Pemerintah berencana memperketat penyaluran BBM subsidi mulai 2027 untuk memastikan subsidi energi lebih tepat sasaran dan diterima masyarakat yang benar-benar membutuhkan.
Kuota BBM subsidi tahun depan ditetapkan sekitar 20,09 juta kiloliter (KL), jauh lebih rendah dibandingkan proyeksi penyaluran 2026 yang mencapai sekitar 48 juta KL. Pengurangan tersebut menjadi bagian dari rencana pengendalian konsumsi BBM subsidi, termasuk Pertalite.
Pemerintah juga tengah menyiapkan skema pembatasan pembelian Pertalite agar subsidi tidak banyak dinikmati masyarakat berkemampuan ekonomi tinggi.

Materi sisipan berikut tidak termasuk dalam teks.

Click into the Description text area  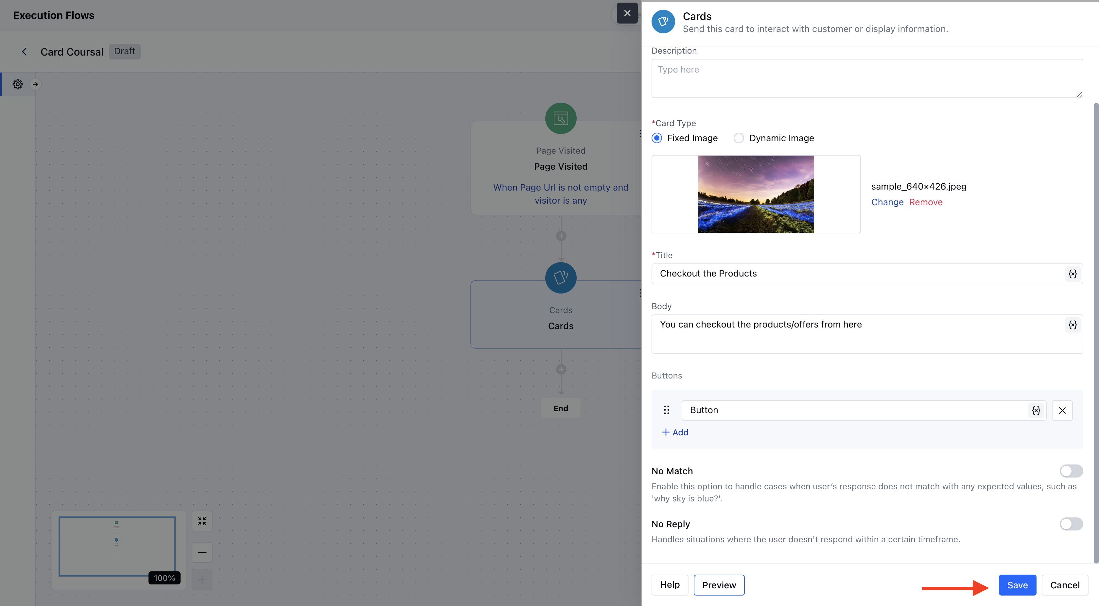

Menteri Keuangan Purbaya Yudhi Sadewa memastikan kebijakan tersebut bukan berarti harga Pertalite akan naik. Penerapannya pun akan dilakukan secara bertahap dengan mempertimbangkan dampaknya terhadap perekonomian.
Di sisi lain, Pertamina disebut telah melakukan riset teknologi untuk mendukung penyaluran Pertalite yang lebih tepat sasaran. Pemerintah berharap pengendalian ini dapat menekan kebocoran subsidi tanpa mengganggu kebutuhan masyarakat.